Personal information
- Full name: Frank Adam Conyers Baker
- Born: 6 December 1889 Bansha, Ireland
- Died: 17 March 1961 (aged 71) Witley, Surrey, England
- Batting: Unknown

Career statistics
| Competition | First-class |
| Matches | 1 |
| Runs scored | 34 |
| Batting average | 17.00 |
| 100s/50s | –/– |
| Top score | 28 |
| Catches/stumpings | –/– |
- Source: Cricinfo, 17 September 2019

= Frank Baker (cricketer) =

Anglo-Irish Royal Navy officer and cricketer

Frank Adam Conyers Baker (6 December 1889 – 17 March 1961), given name also as Francis, was an Anglo-Irish Royal Navy officer and first-class cricketer.

==Life==
He was born at Bansha in County Tipperary in December 1889. He was baptised the following year in Argentina, on 24 October 1890, by the Rev. Robert Allen, as Francis Adam Conyers Baker, recorded as the son of Arthur Conyers Baker and Mary Abercrombie Baker, his father being owner of an estancia, domiciled at Estancia San Juan, Tala, Entre Ríos Province.

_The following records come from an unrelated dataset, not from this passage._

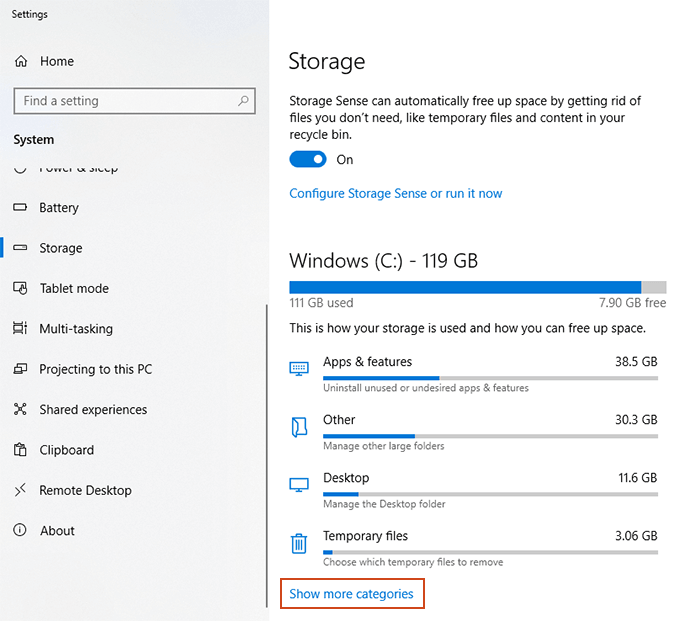
Task: Click the Find a setting search box
Action: 125,101
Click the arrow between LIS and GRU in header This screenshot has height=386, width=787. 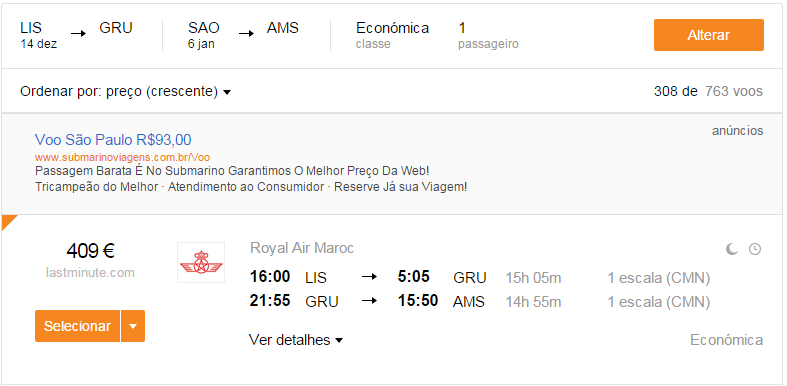tap(78, 34)
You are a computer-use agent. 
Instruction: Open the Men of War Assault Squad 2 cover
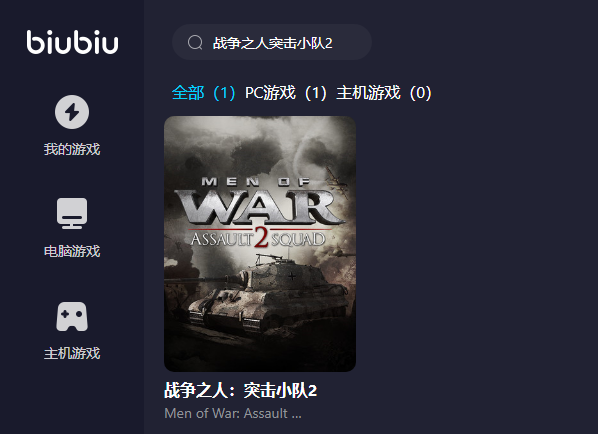pos(260,244)
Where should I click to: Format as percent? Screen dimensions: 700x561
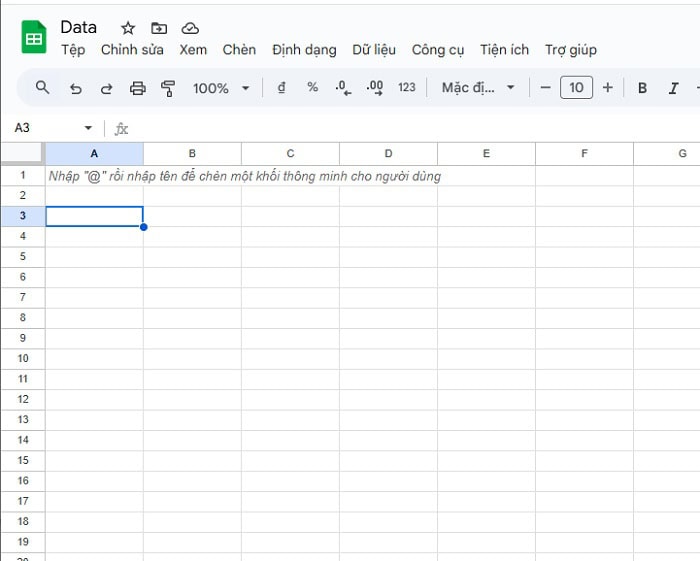pyautogui.click(x=312, y=88)
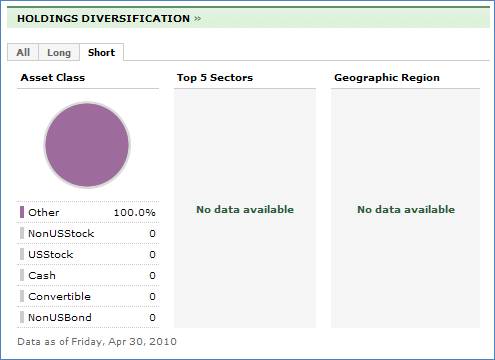Image resolution: width=495 pixels, height=360 pixels.
Task: Click the gray Cash legend swatch
Action: pyautogui.click(x=22, y=275)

His brother Arthur William Hay Conyers-Baker (born 1891) and father Arthur Conyers Baker (1845–1928), the rancher in Argentina, were both educated at Marlborough College.

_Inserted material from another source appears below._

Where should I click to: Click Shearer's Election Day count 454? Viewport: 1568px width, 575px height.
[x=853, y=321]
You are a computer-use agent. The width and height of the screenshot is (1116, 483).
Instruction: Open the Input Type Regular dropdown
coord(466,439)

Baker entered the Britannia Royal Naval College in 1905. After graduating from Britannia, he served aboard . He was commended by Italy with a medal with diploma for his services in the aftermath of the 1908 Messina earthquake. He was promoted to the rank of lieutenant in October 1913. Baker served in the First World War with the Royal Navy, serving aboard several ships and being mentioned in dispatches in December 1918.

In October 1920, Baker was promoted to the rank of lieutenant commander. In February 1921, he was decorated by the president of Portugal, António José de Almeida, with the Military Order of Aviz. He was promoted to the rank of commander in June 1926. Baker fell ill in 1935, requiring hospitalisation at Royal Hospital Haslar, with it being several months before he was declared fit.

Baker retired from active service, at his own request, in June 1936. In 1937 he was Coastguard Inspector for the East Anglian region. He was made an OBE in the 1949 New Year Honours, and died in March 1961 at Witley, Surrey.

==Cricket==
Following the war, Baker made a single appearance in first-class cricket when he was selected to play for the Royal Navy against Cambridge University at Fenner's in 1920. Batting twice in the match, he was dismissed for 6 runs by Charles Marriott in the Royal Navy first-innings, while in their second-innings he was dismissed for 28 runs by Gilbert Ashton.

==Family==
Baker's parents were married in 1881 in New Orleans; Arthur Conyers Baker was given as the seventh son of Colonel George Baker, 16th Lancers, and marrying Mary Abercromby Clayton, daughter of Dr John Clayton of Banff. There were at least four daughters and two sons of the marriage:

- Mary Honor Caroline Baker married in 1905, at age 23, Gillespie Carew O'Dwyer, from the family residence in Argentina.
- Dorothy Conyers Baker, the second daughter, married in 1912 Reginald Boys of the Royal Engineers, from 22 Cottesmore Gardens, Kensington, London, as his second wife: they had two sons, and a daughter. The daughter, Cicely Margaret Heather Boys, married Donald Albery as his second wife, and was mother of Nicholas Bronson Albery and Tim Albery.
- Cecily (or Cicely) Joan Baker, the third daughter, married in 1913 Cecil Abercrombie, from 22 Cottesmore Gardens.
- Frank Baker married in 1915 Gladys Henderson, daughter of Thomas Henderson of Banff, at Turriff. He is given at that time as the elder son, serving on HMS Legion (1914).
- Angela Mary Baker, married in 1920 Jocelyn Arthur Adair Pickard (1885–1962), a former Royal Engineer who became Director-General of RoSPA.

Arthur William Hay Conyers-Baker, born 28 July 1891, was Frank's younger brother, and was commissioned in the North Staffordshire Regiment in 1911. He retired from the Army in 1933. In 1937 he was a Chief Constable of the Metropolitan Police. During World War II he worked in the War Office. He committed suicide in 1948.